- Task item:
In the article on Super Bowl LVIII connectivity, how many devices connected to Allegiant Stadium's Wi-Fi network?

- Source document:

• • • • •

Behind AT&T’s Record-Breaking Super Bowl LVIII Connectivity: Nokia’s Varinder Kumar Sharma and His 24×7 Technical Team

When tens of thousands of fans packed Allegiant Stadium in Las Vegas on February 11, 2024, seamless connectivity was never a coincidence, it was the result of months of preparation led by one Nokia engineer.
Super Bowl LVIII set a new benchmark for connected events. According to Extreme Networks, the NFL’s Official Wi-Fi Analytics Provider, 44,157 devices connected to Allegiant Stadium’s Wi-Fi network, consuming 34.8 terabytes of data, a 19.4% jump in per-device consumption compared to the prior year (Stadium Tech Report, February 2024). Keeping AT&T’s cellular network performing reliably through that level of demand was the responsibility of Nokia Technical Manager Varinder Kumar Sharma and his round-the-clock engineering team.
Sharma personally directed the technical support operation that kept AT&T’s cellular network performing through one of the most data-intensive events in the world. With Nokia RAN engineering teams coordinated across multiple time zones, Sharma served as the single point of escalation, the decision-making authority ensuring that fan devices, broadcast media systems, and emergency communications all remained connected from kickoff to the final whistle.
“The real complexity isn’t just volume. It’s unpredictability. Every type of traffic can peak at once fan uploads, broadcast transfers, mobile streaming, and emergency communications. The challenge is ensuring the network remains stable when demand surges across all of them simultaneously.”

• • • • •

- Data listing:

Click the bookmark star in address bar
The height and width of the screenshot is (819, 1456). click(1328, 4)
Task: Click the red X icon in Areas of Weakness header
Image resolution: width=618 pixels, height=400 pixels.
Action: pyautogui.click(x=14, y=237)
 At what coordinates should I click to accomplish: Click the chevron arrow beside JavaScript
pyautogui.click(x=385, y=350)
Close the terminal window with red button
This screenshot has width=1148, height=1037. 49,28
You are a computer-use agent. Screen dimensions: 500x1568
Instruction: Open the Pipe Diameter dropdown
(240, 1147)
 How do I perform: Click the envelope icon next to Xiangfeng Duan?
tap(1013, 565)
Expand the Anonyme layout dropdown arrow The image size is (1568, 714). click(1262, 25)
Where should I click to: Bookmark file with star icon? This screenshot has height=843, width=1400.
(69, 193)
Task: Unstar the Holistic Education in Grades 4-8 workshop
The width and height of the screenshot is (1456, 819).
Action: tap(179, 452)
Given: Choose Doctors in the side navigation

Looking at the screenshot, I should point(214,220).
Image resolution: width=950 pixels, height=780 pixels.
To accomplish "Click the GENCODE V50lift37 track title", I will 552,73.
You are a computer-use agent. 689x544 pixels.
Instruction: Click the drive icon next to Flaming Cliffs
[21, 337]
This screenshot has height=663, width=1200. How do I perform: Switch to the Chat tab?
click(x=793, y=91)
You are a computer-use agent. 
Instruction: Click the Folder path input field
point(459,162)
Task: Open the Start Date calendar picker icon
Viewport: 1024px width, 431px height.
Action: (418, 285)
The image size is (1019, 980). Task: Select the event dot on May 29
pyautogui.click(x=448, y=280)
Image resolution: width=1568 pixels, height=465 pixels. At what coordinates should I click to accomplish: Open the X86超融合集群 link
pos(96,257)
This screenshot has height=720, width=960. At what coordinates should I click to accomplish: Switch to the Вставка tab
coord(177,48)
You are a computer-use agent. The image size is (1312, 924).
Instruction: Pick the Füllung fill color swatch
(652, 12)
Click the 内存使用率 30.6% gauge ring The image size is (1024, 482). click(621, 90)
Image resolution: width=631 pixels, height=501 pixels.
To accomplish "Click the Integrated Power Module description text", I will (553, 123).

• • • • •

- Output of the task:
44,157 devices connected to the stadium's Wi-Fi network.